Was ist der Unterschied zwischen Sanktionsscreening und AML?

Sanktionsscreening ist eine spezifische Komponente eines umfassenderen AML-Programms. AML umfasst alle Bemühungen zur Verhinderung von Geldwäsche und Terrorismusfinanzierung, während sich Sanktionsscreening speziell auf die Identifizierung von Transaktionen und Entitäten konzentriert, die mit sanktionierten Personen oder Ländern in Verbindung stehen.

Wie reduziert KI Fehlalarme beim Sanktionsscreening?

KI nutzt maschinelles Lernen, um den Kontext von Namen und Entitäten zu verstehen, zwischen Personen mit ähnlichen Namen zu unterscheiden und komplexe Eigentümerstrukturen zu identifizieren.

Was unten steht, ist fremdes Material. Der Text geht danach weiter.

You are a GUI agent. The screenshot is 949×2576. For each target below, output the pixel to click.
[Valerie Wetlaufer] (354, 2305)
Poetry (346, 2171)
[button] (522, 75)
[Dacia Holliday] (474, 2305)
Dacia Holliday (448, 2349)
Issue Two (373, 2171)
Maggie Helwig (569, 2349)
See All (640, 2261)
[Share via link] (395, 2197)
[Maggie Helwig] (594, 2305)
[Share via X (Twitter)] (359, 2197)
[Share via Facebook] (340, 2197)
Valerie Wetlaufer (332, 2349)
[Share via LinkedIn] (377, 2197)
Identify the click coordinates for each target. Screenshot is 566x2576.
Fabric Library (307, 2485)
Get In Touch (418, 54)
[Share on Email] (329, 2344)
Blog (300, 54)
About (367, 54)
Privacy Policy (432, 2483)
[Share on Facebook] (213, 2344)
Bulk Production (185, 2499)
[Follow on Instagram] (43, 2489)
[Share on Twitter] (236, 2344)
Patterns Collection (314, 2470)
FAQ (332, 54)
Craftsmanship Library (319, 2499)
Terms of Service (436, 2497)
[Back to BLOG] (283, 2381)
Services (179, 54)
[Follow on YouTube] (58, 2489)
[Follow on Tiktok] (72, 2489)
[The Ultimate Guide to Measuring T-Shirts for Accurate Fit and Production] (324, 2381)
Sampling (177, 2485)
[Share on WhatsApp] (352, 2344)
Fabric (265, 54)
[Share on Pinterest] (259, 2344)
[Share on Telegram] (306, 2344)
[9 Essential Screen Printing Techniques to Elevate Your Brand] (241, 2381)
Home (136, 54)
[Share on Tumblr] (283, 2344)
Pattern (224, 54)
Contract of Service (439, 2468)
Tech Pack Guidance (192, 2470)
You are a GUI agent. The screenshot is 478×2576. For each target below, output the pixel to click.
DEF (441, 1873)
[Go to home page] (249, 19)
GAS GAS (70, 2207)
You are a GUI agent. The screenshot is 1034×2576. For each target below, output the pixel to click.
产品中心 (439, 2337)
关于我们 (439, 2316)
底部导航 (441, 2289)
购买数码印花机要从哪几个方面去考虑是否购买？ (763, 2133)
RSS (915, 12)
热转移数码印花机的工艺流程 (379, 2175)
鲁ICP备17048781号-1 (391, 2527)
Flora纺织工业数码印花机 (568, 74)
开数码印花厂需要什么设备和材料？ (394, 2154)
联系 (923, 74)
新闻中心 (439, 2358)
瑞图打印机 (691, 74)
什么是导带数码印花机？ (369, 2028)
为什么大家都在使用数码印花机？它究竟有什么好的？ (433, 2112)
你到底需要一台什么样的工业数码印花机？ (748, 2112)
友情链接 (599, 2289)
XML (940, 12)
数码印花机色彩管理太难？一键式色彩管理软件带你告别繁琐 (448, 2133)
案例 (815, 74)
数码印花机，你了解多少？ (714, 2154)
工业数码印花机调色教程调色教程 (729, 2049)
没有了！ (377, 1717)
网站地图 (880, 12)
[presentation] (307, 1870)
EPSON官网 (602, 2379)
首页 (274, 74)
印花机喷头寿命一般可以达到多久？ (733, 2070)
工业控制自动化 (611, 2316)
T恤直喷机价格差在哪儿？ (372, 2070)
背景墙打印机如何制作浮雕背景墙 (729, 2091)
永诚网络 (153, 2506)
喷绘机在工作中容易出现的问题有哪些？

Dies führt zu genaueren Übereinstimmungen und weniger Fehlalarmen.

Entspricht das KI-Sanktionsscreening den Vorschriften?

Ja, bei korrekter Implementierung. Es ist entscheidend, erklärbare KI (XAI) zu verwenden, um die Begründung für KI-gesteuerte Entscheidungen zu verstehen und einen robusten Audit-Trail zu führen. Die Lösung von Didit ist so konzipiert, dass sie regulatorische Anforderungen erfüllt, einschließlich GDPR und SOC 2 Typ II-Zertifizierung.

Wie oft werden die Sanktionslisten aktualisiert?

Sanktionslisten werden häufig aktualisiert, manchmal täglich. KI-gestützte Systeme können diese Updates automatisch einbeziehen und so sicherstellen, dass Ihr Screening-Prozess aktuell und effektiv bleibt.